*WHAT IS REQUIRED*
The data below calls for an exact copy.

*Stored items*
····················

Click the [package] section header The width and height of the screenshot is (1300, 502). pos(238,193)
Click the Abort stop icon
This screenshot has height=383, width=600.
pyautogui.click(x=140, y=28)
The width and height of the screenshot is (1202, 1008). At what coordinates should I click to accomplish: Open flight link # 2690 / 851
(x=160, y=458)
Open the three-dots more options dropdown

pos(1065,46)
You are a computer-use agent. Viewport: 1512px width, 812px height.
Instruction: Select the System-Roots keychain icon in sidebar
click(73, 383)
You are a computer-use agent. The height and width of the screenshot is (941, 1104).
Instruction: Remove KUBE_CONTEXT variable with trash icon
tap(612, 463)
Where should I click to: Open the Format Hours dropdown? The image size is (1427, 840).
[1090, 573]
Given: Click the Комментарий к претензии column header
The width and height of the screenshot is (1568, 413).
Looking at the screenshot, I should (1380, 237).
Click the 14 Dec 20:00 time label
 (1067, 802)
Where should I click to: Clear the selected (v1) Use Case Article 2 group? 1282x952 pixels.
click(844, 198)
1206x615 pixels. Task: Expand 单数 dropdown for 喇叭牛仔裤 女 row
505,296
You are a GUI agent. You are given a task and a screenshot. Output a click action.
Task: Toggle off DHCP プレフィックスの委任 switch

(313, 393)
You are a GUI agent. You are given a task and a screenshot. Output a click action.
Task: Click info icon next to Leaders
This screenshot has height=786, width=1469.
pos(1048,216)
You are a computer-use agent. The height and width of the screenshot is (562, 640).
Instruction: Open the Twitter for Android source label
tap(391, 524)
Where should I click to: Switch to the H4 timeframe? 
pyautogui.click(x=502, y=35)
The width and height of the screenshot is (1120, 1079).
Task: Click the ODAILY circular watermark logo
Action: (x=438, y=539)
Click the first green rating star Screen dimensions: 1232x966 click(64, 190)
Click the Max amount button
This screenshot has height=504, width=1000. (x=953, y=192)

····················

*YOUR RESPONSE*
Click the [package] section header The width and height of the screenshot is (1300, 502). pos(238,193)
Click the Abort stop icon
This screenshot has height=383, width=600.
pyautogui.click(x=140, y=28)
The width and height of the screenshot is (1202, 1008). At what coordinates should I click to accomplish: Open flight link # 2690 / 851
(x=160, y=458)
Open the three-dots more options dropdown

pos(1065,46)
You are a computer-use agent. Viewport: 1512px width, 812px height.
Instruction: Select the System-Roots keychain icon in sidebar
click(73, 383)
You are a computer-use agent. The height and width of the screenshot is (941, 1104).
Instruction: Remove KUBE_CONTEXT variable with trash icon
tap(612, 463)
Where should I click to: Open the Format Hours dropdown? The image size is (1427, 840).
[1090, 573]
Given: Click the Комментарий к претензии column header
The width and height of the screenshot is (1568, 413).
Looking at the screenshot, I should (1380, 237).
Click the 14 Dec 20:00 time label
 (1067, 802)
Where should I click to: Clear the selected (v1) Use Case Article 2 group? 1282x952 pixels.
click(844, 198)
1206x615 pixels. Task: Expand 单数 dropdown for 喇叭牛仔裤 女 row
505,296
You are a GUI agent. You are given a task and a screenshot. Output a click action.
Task: Toggle off DHCP プレフィックスの委任 switch

(313, 393)
You are a GUI agent. You are given a task and a screenshot. Output a click action.
Task: Click info icon next to Leaders
This screenshot has height=786, width=1469.
pos(1048,216)
You are a computer-use agent. The height and width of the screenshot is (562, 640).
Instruction: Open the Twitter for Android source label
tap(391, 524)
Where should I click to: Switch to the H4 timeframe? 
pyautogui.click(x=502, y=35)
The width and height of the screenshot is (1120, 1079).
Task: Click the ODAILY circular watermark logo
Action: (x=438, y=539)
Click the first green rating star Screen dimensions: 1232x966 click(64, 190)
Click the Max amount button
This screenshot has height=504, width=1000. (x=953, y=192)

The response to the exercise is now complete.